#### REQUEST:
Rewrite the records below, changing every "Viewport" to "Window" and leaving all else as it is.

++++ ENTRIES

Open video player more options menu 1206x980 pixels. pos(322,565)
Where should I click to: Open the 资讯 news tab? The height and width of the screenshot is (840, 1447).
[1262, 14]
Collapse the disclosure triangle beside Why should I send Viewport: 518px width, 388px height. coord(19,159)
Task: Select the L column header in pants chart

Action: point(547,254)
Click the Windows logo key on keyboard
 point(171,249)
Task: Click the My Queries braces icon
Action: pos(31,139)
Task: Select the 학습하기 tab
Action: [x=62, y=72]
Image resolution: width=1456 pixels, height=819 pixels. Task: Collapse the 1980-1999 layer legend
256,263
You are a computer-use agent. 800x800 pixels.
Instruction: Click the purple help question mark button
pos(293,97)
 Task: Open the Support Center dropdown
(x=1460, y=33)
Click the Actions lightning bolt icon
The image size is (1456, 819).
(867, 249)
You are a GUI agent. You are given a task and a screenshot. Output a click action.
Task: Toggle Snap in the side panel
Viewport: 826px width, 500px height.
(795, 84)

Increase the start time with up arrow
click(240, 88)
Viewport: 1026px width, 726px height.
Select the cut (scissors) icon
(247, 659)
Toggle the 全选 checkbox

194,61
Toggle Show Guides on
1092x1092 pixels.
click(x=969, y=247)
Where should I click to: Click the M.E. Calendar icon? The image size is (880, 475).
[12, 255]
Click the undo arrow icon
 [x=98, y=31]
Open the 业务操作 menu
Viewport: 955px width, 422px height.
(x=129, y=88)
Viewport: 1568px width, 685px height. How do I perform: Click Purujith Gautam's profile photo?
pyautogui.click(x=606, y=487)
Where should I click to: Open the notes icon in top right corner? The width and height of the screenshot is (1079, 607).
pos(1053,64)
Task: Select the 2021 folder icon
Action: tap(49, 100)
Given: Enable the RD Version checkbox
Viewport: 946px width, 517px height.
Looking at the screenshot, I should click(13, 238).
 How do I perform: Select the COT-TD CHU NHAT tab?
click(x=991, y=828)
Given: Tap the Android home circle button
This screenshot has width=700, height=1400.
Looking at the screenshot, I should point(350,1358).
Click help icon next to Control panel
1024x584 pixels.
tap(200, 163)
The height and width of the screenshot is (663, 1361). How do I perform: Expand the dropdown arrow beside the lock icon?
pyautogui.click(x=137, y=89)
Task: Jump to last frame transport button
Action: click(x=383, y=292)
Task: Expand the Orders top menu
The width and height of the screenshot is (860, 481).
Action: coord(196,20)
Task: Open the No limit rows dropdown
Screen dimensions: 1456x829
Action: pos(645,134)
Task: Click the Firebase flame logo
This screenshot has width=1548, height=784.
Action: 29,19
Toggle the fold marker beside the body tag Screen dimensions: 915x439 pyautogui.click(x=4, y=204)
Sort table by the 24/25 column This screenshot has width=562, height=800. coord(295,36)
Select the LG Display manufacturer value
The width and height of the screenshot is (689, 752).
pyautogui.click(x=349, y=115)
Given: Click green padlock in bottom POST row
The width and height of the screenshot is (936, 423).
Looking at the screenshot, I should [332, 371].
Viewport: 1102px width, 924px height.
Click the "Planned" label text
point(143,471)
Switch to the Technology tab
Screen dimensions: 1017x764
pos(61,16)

++++++++

#### RESPONSE TO THIS EXERCISE:
Open video player more options menu 1206x980 pixels. pos(322,565)
Where should I click to: Open the 资讯 news tab? The height and width of the screenshot is (840, 1447).
[1262, 14]
Collapse the disclosure triangle beside Why should I send Window: 518px width, 388px height. coord(19,159)
Task: Select the L column header in pants chart

Action: point(547,254)
Click the Windows logo key on keyboard
 point(171,249)
Task: Click the My Queries braces icon
Action: pos(31,139)
Task: Select the 학습하기 tab
Action: [x=62, y=72]
Image resolution: width=1456 pixels, height=819 pixels. Task: Collapse the 1980-1999 layer legend
256,263
You are a computer-use agent. 800x800 pixels.
Instruction: Click the purple help question mark button
pos(293,97)
 Task: Open the Support Center dropdown
(x=1460, y=33)
Click the Actions lightning bolt icon
The image size is (1456, 819).
(867, 249)
You are a GUI agent. You are given a task and a screenshot. Output a click action.
Task: Toggle Snap in the side panel
Window: 826px width, 500px height.
(795, 84)

Increase the start time with up arrow
click(240, 88)
Window: 1026px width, 726px height.
Select the cut (scissors) icon
(247, 659)
Toggle the 全选 checkbox

194,61
Toggle Show Guides on
1092x1092 pixels.
click(x=969, y=247)
Where should I click to: Click the M.E. Calendar icon? The image size is (880, 475).
[12, 255]
Click the undo arrow icon
 [x=98, y=31]
Open the 业务操作 menu
Window: 955px width, 422px height.
(x=129, y=88)
Window: 1568px width, 685px height. How do I perform: Click Purujith Gautam's profile photo?
pyautogui.click(x=606, y=487)
Where should I click to: Open the notes icon in top right corner? The width and height of the screenshot is (1079, 607).
pos(1053,64)
Task: Select the 2021 folder icon
Action: tap(49, 100)
Given: Enable the RD Version checkbox
Window: 946px width, 517px height.
Looking at the screenshot, I should click(13, 238).
 How do I perform: Select the COT-TD CHU NHAT tab?
click(x=991, y=828)
Given: Tap the Android home circle button
This screenshot has width=700, height=1400.
Looking at the screenshot, I should point(350,1358).
Click help icon next to Control panel
1024x584 pixels.
tap(200, 163)
The height and width of the screenshot is (663, 1361). How do I perform: Expand the dropdown arrow beside the lock icon?
pyautogui.click(x=137, y=89)
Task: Jump to last frame transport button
Action: click(x=383, y=292)
Task: Expand the Orders top menu
The width and height of the screenshot is (860, 481).
Action: coord(196,20)
Task: Open the No limit rows dropdown
Screen dimensions: 1456x829
Action: pos(645,134)
Task: Click the Firebase flame logo
This screenshot has width=1548, height=784.
Action: 29,19
Toggle the fold marker beside the body tag Screen dimensions: 915x439 pyautogui.click(x=4, y=204)
Sort table by the 24/25 column This screenshot has width=562, height=800. coord(295,36)
Select the LG Display manufacturer value
The width and height of the screenshot is (689, 752).
pyautogui.click(x=349, y=115)
Given: Click green padlock in bottom POST row
The width and height of the screenshot is (936, 423).
Looking at the screenshot, I should [332, 371].
Window: 1102px width, 924px height.
Click the "Planned" label text
point(143,471)
Switch to the Technology tab
Screen dimensions: 1017x764
pos(61,16)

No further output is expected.